[Dataset content Boundary: Start]
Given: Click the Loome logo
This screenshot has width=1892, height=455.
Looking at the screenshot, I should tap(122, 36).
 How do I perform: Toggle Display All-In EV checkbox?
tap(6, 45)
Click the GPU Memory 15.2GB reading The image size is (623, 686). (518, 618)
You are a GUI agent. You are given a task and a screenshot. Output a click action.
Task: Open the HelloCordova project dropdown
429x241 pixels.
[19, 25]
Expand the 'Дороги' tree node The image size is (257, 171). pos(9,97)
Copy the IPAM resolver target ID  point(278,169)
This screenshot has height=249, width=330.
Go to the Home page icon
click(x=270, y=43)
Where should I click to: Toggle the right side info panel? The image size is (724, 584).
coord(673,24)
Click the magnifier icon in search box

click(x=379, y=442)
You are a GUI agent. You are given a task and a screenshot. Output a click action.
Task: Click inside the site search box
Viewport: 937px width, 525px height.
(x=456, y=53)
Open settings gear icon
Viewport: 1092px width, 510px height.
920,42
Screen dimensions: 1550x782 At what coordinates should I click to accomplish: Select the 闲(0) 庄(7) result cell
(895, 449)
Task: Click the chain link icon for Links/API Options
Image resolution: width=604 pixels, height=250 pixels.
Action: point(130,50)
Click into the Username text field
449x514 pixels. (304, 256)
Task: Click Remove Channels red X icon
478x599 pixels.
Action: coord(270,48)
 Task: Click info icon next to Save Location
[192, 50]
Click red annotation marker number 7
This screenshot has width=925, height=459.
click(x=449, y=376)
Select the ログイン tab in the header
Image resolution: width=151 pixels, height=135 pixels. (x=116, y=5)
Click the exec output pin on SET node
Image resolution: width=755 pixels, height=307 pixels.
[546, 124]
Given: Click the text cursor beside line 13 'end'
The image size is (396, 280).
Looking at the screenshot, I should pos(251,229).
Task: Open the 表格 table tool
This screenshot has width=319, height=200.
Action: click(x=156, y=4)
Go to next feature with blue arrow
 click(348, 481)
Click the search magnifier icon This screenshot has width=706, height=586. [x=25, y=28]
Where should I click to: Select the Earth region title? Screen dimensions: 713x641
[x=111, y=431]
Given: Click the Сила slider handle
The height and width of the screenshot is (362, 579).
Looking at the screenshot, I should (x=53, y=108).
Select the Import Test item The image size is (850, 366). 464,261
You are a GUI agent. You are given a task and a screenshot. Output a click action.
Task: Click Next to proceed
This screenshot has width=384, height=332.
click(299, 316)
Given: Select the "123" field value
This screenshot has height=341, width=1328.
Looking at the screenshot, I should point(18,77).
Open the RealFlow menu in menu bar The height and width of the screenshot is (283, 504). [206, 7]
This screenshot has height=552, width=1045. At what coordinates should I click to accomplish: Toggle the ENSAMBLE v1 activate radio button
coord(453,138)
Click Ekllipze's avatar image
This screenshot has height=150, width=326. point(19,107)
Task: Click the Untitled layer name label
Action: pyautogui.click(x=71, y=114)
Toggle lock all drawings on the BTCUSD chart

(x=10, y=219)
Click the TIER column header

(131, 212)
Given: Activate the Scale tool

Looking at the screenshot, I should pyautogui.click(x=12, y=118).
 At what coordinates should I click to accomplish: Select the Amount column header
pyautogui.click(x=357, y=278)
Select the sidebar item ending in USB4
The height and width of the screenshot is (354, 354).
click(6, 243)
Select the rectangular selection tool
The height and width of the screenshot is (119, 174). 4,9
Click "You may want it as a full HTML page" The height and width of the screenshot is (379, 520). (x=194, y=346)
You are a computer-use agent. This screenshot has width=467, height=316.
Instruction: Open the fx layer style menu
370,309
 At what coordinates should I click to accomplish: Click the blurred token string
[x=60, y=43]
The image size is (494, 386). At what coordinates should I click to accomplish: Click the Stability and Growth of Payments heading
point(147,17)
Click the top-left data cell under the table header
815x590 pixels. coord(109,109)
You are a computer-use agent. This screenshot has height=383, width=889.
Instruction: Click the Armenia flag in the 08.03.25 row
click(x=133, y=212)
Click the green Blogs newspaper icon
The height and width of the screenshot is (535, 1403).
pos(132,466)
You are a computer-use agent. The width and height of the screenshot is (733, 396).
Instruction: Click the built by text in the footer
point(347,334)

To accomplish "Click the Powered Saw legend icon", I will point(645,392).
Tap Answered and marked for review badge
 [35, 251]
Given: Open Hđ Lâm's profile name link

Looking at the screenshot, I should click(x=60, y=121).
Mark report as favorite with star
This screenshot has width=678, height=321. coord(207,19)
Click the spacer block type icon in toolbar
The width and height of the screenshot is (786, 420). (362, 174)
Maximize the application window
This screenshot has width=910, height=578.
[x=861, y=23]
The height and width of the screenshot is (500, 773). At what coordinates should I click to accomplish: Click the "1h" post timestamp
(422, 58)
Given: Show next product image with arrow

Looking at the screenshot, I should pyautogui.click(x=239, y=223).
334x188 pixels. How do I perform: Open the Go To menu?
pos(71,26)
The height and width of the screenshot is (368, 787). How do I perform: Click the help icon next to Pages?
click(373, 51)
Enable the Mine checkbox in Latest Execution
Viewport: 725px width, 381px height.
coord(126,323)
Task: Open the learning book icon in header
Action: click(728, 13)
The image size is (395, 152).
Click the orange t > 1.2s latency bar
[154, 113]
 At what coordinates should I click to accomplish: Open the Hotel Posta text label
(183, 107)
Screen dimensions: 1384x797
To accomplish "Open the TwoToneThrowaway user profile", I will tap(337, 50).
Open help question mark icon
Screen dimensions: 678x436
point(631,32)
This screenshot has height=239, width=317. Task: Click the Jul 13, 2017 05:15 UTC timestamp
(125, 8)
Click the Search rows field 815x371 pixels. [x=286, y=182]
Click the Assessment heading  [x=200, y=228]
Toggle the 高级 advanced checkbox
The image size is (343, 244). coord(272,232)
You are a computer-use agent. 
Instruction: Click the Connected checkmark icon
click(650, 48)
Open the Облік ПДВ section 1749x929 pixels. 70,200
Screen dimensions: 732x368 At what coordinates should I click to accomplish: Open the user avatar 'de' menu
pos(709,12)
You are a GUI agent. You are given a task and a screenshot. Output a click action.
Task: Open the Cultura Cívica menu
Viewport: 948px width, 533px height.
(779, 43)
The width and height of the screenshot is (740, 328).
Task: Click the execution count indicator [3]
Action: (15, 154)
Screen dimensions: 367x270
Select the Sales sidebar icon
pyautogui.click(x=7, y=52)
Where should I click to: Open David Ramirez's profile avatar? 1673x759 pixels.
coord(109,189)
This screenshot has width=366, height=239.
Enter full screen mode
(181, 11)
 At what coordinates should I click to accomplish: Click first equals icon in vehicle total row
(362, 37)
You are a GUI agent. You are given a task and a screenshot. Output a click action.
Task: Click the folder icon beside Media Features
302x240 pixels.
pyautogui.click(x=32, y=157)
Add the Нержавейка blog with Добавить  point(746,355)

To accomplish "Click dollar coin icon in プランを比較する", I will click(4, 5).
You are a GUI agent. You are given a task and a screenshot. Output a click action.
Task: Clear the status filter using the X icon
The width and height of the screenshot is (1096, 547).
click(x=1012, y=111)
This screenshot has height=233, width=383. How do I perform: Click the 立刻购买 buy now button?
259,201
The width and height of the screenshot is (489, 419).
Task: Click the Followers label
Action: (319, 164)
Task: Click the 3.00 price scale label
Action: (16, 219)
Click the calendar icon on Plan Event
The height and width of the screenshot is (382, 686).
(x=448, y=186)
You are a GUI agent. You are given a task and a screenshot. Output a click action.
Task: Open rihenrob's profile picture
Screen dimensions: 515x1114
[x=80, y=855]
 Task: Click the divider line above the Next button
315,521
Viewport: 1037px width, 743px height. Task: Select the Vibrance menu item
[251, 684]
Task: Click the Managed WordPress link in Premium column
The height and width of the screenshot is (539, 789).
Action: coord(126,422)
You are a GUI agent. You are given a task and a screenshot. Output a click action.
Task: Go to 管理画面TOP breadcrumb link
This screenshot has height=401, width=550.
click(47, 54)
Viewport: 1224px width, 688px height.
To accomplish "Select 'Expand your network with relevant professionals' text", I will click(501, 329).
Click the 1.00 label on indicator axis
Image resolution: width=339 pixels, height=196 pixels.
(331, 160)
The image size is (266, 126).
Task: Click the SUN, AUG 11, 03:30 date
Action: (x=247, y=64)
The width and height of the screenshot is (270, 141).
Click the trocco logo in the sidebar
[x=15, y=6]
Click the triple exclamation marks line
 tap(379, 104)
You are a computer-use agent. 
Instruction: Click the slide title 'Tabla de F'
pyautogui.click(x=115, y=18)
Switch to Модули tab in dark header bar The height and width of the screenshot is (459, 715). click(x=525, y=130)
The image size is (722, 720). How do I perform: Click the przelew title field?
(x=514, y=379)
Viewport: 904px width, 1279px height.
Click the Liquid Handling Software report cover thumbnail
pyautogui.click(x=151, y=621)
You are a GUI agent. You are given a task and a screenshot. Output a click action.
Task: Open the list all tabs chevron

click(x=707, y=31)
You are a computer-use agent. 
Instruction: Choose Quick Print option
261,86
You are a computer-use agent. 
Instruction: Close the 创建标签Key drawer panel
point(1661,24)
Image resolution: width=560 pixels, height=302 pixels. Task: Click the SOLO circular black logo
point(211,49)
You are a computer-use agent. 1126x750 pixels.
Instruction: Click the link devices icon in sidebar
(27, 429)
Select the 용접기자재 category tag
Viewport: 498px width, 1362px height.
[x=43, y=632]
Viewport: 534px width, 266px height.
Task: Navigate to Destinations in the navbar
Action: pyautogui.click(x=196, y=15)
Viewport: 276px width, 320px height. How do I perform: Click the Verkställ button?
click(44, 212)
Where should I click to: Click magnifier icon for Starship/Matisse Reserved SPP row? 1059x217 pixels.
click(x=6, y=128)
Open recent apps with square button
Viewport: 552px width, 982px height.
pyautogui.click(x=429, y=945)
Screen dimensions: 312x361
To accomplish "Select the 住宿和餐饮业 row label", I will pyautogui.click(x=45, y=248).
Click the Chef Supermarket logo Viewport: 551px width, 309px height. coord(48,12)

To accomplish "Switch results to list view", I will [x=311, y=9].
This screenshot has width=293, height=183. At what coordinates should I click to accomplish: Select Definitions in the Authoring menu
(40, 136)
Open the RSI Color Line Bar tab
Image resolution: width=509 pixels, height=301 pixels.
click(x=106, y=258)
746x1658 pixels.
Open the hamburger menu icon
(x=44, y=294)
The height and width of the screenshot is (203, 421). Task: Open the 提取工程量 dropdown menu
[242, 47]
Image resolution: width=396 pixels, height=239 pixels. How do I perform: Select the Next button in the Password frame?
[Dataset content Boundary: End]
(What is being asked) Check each line of the records above for the string "beside", and report every line that has it.

(Answer below)
Given: Click the text cursor beside line 13 'end'
Task: Click the folder icon beside Media Features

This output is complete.